Southern Air will no longer exist and the livery on its aircraft will be phased out.
Atlas Air is the world’s largest operator of Boeing 747 freighter aircraft and also flies two dozen 767 medium widebody cargo jets. With the addition of Southern Air on the same operating certificate, Atlas adds about nine large 777s and eight 737-800 narrowbody jets used on shorter, regional routes. The move provides customers access to a wider range of aircraft, a broader array of services, greater scale and an expanded global footprint, Atlas said.
Atlas Air Worldwide (NASDAQ: AAWW) acquired Southern in 2016. A new pilot contract set in September by an arbitrator over union objections was the final piece necessary for the parent company to eliminate Southern’s airworthiness certificate and integrate the companies.
The merger consolidates labor agreements and allows pilots to operate both route structures. It also allows the company to merge maintenance contracts and eliminate duplicate staffing requirements, such as keeping separate dispatch units — all of which are expected to provide efficiencies with operations, training and administrative support while improving flexibility — according to aviation experts.
The Federal Aviation Administration recently signed off on Atlas’ single operating certificate. The FAA operating certificate ensures a carrier has the processes, programs, systems and compliance methods to safely fly commercial aircraft.
Southern Air, based in Florence, Kentucky, supports large combination carriers, as well as the U.S. Department of Defense. It was founded as Southern Air Transport in 1947. James Neff restarted operations in 1999 from the assets of the troubled carrier. Private equity group Oak Hill Capital Management bought a majority stake in the airline in 2007. A decade ago Southern entered into a multi-year contract to support DHL Express’ overnight package delivery service. It emerged from a year in bankruptcy in 2013.

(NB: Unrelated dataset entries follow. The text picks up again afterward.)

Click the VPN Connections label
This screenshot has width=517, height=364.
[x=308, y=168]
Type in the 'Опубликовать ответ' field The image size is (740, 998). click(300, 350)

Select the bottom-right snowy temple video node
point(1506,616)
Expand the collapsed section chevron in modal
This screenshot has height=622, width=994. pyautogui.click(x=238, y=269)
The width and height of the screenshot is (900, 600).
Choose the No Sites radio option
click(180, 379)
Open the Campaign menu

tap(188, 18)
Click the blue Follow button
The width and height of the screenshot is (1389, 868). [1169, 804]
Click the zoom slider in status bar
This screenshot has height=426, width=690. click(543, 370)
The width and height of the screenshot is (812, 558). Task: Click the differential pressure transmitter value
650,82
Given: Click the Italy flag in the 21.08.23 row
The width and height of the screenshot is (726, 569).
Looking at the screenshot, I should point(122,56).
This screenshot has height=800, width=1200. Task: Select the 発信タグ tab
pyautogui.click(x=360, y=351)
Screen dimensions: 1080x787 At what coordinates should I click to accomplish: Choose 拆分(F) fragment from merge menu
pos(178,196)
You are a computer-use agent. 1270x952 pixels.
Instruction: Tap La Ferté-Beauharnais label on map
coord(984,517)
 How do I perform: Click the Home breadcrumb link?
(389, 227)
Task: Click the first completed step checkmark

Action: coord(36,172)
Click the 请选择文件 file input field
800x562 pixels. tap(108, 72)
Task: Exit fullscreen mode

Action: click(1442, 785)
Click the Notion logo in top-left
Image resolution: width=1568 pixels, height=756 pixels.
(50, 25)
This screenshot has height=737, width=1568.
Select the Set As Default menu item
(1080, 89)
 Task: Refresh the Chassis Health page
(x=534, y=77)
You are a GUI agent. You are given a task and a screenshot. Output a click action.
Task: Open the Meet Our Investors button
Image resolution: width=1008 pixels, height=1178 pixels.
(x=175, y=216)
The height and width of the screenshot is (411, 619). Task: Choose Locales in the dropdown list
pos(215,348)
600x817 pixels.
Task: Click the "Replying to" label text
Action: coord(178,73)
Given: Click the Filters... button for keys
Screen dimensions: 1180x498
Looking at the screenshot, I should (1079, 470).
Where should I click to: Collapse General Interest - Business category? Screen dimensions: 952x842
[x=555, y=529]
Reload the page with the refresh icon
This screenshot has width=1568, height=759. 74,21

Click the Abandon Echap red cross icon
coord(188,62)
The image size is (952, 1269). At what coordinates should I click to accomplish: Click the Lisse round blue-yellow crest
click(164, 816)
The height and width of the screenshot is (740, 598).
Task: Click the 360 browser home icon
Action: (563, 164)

Atlas Air, which provides line-haul transport for Amazon Air (NASDAQ: AMZN) and DHL Express, as well as long-term charters for customers such as Flexport and the Department of Defense, reported strong third-quarter profits. Earlier this week it announced a contract expansion with Cainiao, the logistics arm of online retail giant Alibaba, to provide dedicated contract carriage from China to South America.